SACRAMENTO, Calif. — A proposed bill in California is raising concern as it would criminalize skilled nursing workers who “repeatedly and willfully” fail to use the preferred to pronoun for patients who identify as transgender or don’t allow them to use their desired restroom “regardless of whether the resident is making a gender transition or appears to be gender-nonconforming.”
S.B. 219, also known as the “Lesbian, Gay, Bisexual, and Transgender Long-Term Care Facility Resident’s Bill of Rights,” was written by Sen. Scott Wiener in an effort to combat perceived discrimination against homosexuals and transgenders in long-term care facilities.
He cites a 2011 study in which 43 percent of those questioned stated that they had personally experienced discrimination or witnessed a homosexual or transgender person being mistreated, including being verbally or physically harassed, denied recognition of the medical power of attorney of their significant other, or not being called by the person’s preferred name or pronoun.
Therefore, the proposed law would prohibit skilled nursing employees from “refusing to assign a room to a transgender resident other than in accordance with the transgender resident’s gender identity,” “prohibit[ing] a resident from using … a restroom available to other persons of the same gender identity,” “deny[ing] a resident the right to wear or be dressed in clothing, accessories, or cosmetics that are permitted for any other resident,” and “willfully and repeatedly fail[ing] to use a resident’s preferred name or pronouns after being clearly informed of the preferred name or pronouns,” among other aspects.

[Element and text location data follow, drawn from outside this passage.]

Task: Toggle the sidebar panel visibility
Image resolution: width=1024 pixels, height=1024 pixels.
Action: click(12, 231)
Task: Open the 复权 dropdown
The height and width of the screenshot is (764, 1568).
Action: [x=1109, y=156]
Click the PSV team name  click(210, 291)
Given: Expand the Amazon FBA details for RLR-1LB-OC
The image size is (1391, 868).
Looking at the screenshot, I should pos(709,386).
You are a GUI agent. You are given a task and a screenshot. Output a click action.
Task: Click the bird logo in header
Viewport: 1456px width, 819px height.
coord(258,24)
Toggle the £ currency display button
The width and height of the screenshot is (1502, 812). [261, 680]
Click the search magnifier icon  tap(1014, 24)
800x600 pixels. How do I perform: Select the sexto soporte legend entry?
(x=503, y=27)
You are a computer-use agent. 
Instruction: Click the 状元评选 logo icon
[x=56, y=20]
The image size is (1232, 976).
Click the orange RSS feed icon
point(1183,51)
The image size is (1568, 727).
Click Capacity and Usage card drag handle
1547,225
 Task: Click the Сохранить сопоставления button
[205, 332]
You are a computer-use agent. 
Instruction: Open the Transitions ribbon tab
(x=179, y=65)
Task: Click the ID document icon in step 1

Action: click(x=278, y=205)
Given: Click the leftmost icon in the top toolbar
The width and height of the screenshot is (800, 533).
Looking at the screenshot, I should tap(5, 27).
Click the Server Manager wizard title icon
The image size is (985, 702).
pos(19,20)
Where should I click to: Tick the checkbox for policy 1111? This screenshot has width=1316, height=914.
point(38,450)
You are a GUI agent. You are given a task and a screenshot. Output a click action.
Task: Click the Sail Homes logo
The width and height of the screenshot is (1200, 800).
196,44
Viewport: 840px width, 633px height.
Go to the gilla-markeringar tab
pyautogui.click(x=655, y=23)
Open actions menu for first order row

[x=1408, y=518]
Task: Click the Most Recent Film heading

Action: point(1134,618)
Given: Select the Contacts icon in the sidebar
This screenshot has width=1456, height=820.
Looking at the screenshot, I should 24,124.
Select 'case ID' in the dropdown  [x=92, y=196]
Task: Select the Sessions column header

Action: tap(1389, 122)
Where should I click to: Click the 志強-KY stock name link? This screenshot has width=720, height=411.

The bill has been met with opposition, including from the California Family Council, which testified against the measure in the Assembly Judiciary Committee in July.
“How can you believe in free speech, but think the government can compel people to use certain pronouns when talking to others?” Greg Burt, the director of capitol engagement, asked. “This is not tolerance. This is not love. This is not mutual respect. True tolerance tolerates people with different views.”
“People have sincerely-held religious views about about gender that are not based on malice or hatred. But this bill seeks to make their view of gender illegal,” he lamented. “Compelled speech is not free speech. Can the government compel a newspaper to use certain pronouns that aren’t even in the dictionary? Of course not. What is coming next?”
But according to the California Family Council, Wiener outlined during the same hearing that if the bill becomes law, people of faith still must follow the requirement.
“The argument that religious views can create an exemption for civil rights laws or complying with civil rights laws is a highly radical notion,” he stated. “Everyone is entitled to their religious view, but when you enter the public space; when you are running an institution, you are in a workplace, you are in a civil setting, and you have to follow the law.”
Elliot Kaufman of the National Review decried this viewpoint in a Aug. 25 op-ed, writing, “This is essentially the French view, known as laïcité. Wiener will let you be a Jew or Christian in your own home, but as soon as you step out, you ‘enter in the public space’—and there, he believes, there can be no Jews or Christians, only loyal servants of the state. [God’s] Law may flourish in private, but in public it must bow before the law.”
“This misunderstands religion, or more precisely, it redefines religion,” he continued. “The Christian faith, after all, is not merely one part of a man’s life. It cannot be compartmentalized and set aside from nine to five, or in public locations, as secularists wish. Nor does the ‘free exercise of religion’ in the Bill of Rights recognize a right to pray on Sundays; rather, it protects the right to practice a faith that is central to every part of life.”
Burt notes that the legislation attaches itself to existing penalties under section 1569 of the California Health and Safety Code, which include a fine of up to $1,000 or jail time of up to one year, or both.
The bill has already passed the Assembly Committee unanimously and is being considered in the Senate.